Juridische procedures
Ongeveer 87 Palestijnse families – bijna 680 mensen – worden geconfronteerd met juridische stappen die zijn aangespannen door ‘kolonisten’ om hen uit hun huizen in Batn al-Hawa te verdrijven.
Op 9 en 10 juli verwierp de districtsrechtbank van Jeruzalem de beroepen van de families Gheith, Abu Nab en Al-Rajabi tegen uitzettingsbevelen die waren uitgevaardigd in rechtszaken die waren aangespannen door Israëlisch-Joodse kolonisten die hen uit hun huizen wilden verdrijven.

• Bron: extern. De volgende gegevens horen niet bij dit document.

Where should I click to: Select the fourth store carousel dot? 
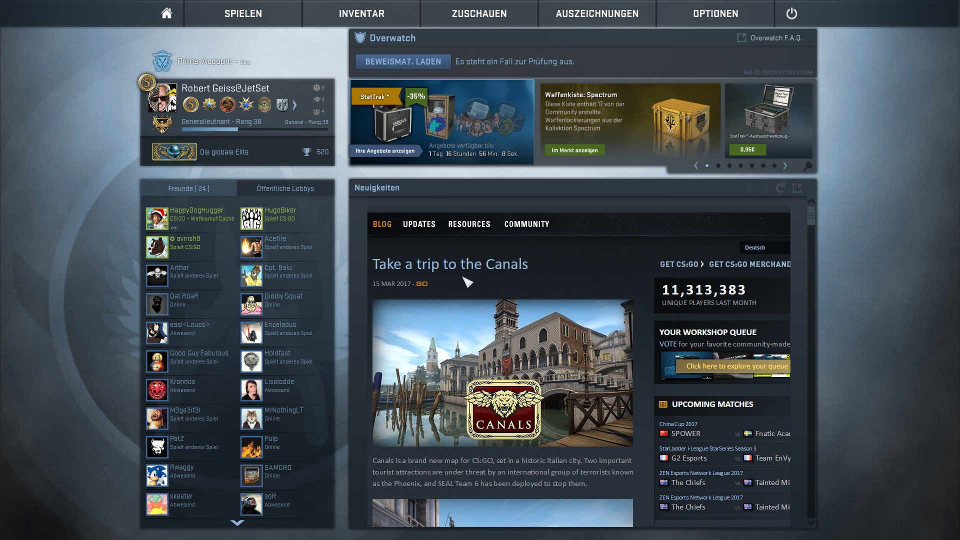(741, 166)
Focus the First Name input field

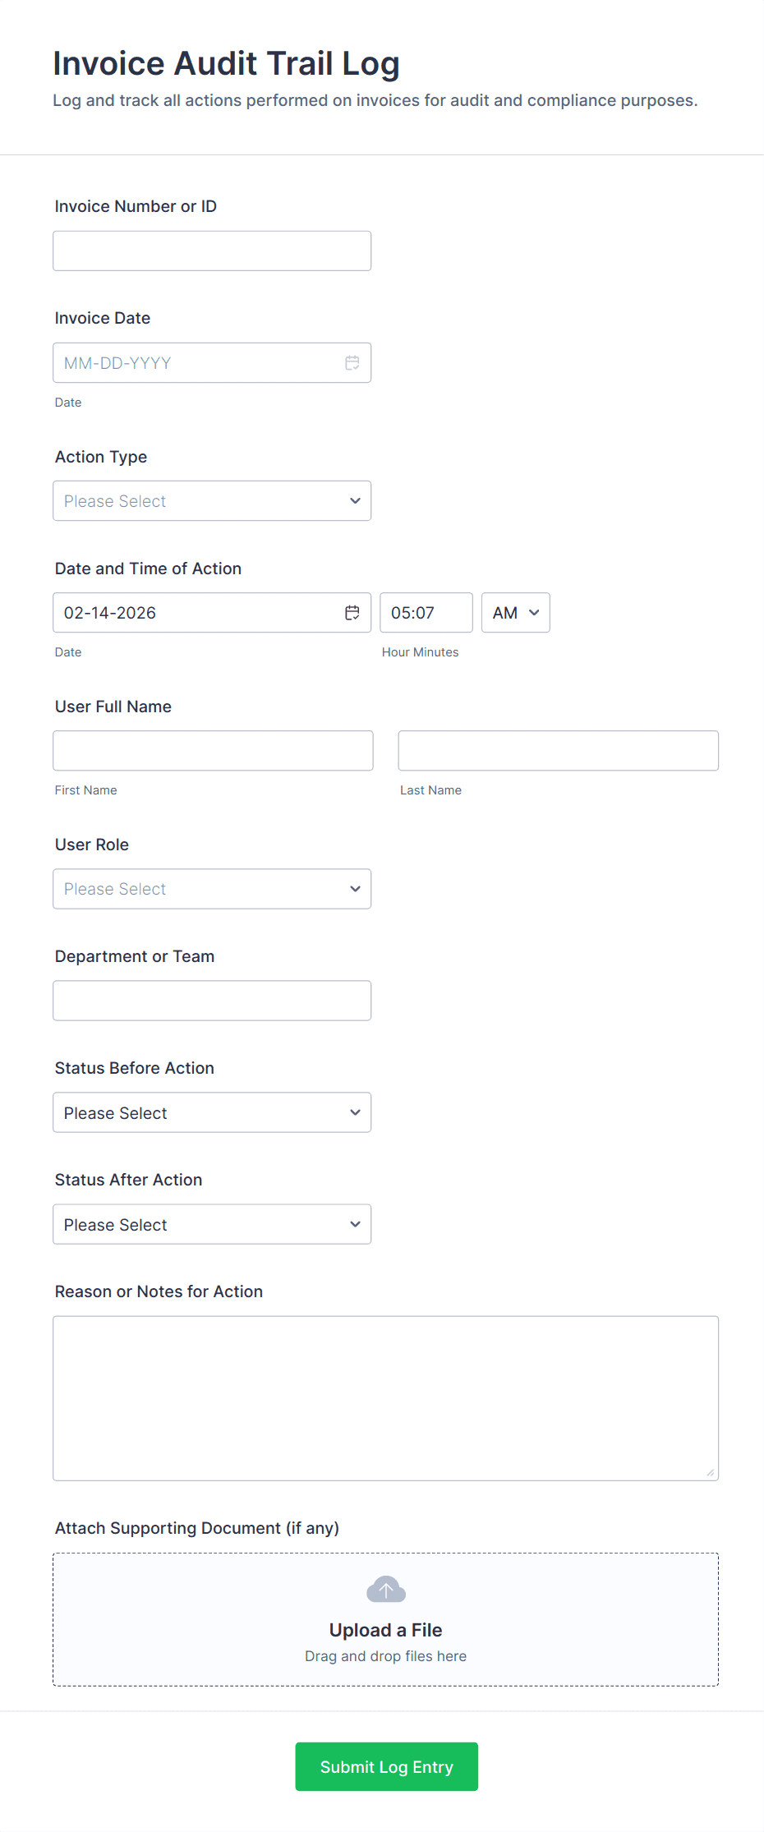click(213, 751)
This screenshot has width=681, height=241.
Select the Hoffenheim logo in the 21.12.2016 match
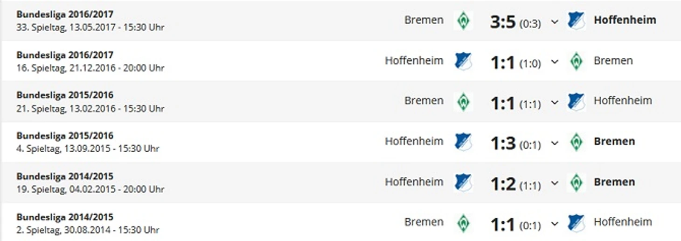[463, 61]
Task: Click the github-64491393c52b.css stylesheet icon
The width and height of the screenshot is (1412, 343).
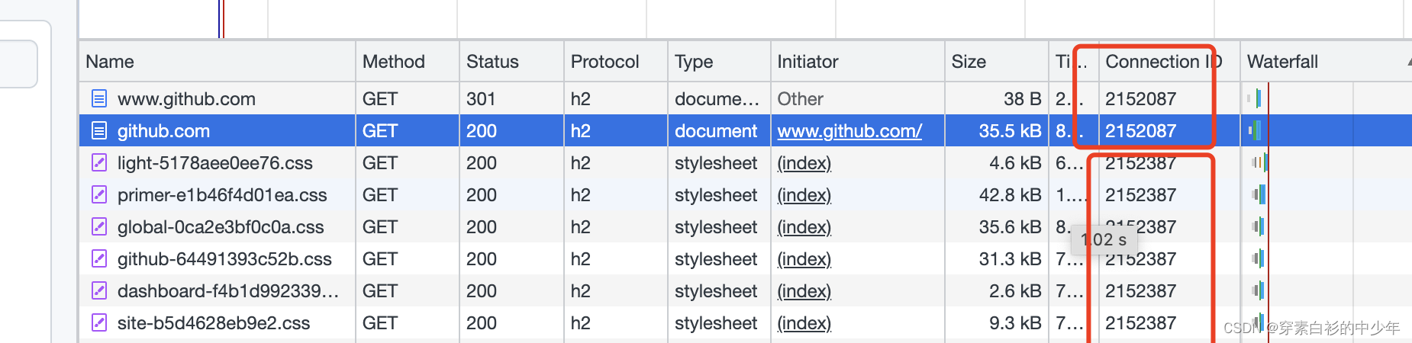Action: click(98, 259)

De getroffen gezinnen wonen in negen wooneenheden waarin ruim 80 Palestijnen wonen, waaronder kinderen, vrouwen, ouderen en personen met speciale behoeften.
Aandachtspunten
Een bijzonder punt van zorg betreft de familie Shehadeh, bestaande uit vijftien personen, waaronder acht kinderen, die te maken krijgen met “steeds grotere stappen” in de richting van hun gedwongen uitzetting.
Dit volgt op de afwijzing door het Israëlische Hooggerechtshof van een petitie tegen een beslissing van het Hooggerechtshof van 11 april 2024 die de familie beval hun vier verdiepingen tellende woning in Batn al-Hawa te verlaten om plaats te maken voor Israëlisch-Joodse kolonisten.
Op 14 juli ontving de familie een bericht waarin werd geëist dat ze hun huis binnen twintig dagen moesten verlaten, waarna de kolonisten het uitzettingsbevel ten uitvoer konden leggen.
“Deze gevallen zijn voorbeelden van een systematische kolonistencampagne en de discriminerende toepassing van een reeks wetten”, aldus het VN-mensenrechtenbureau, “om Palestijnen uit hun huizen te verdrijven, hun eigendommen in beslag te nemen en kolonisten te vestigen. Israëliërs in het hart van de Palestijnen buurten. in Oost-Jeruzalem.”
Bovendien verbiedt het internationale humanitaire recht Israël zijn rechtssysteem in de bezette gebieden af te dwingen, inclusief het gebruik van Israëlische wetten om Palestijnen uit hun huizen te verdrijven.
Bovendien verklaarde het bureau dat deze wetten inherent discriminerend zijn voor de Palestijnen en in strijd zijn met de internationale mensenrechtenverplichtingen van Israël.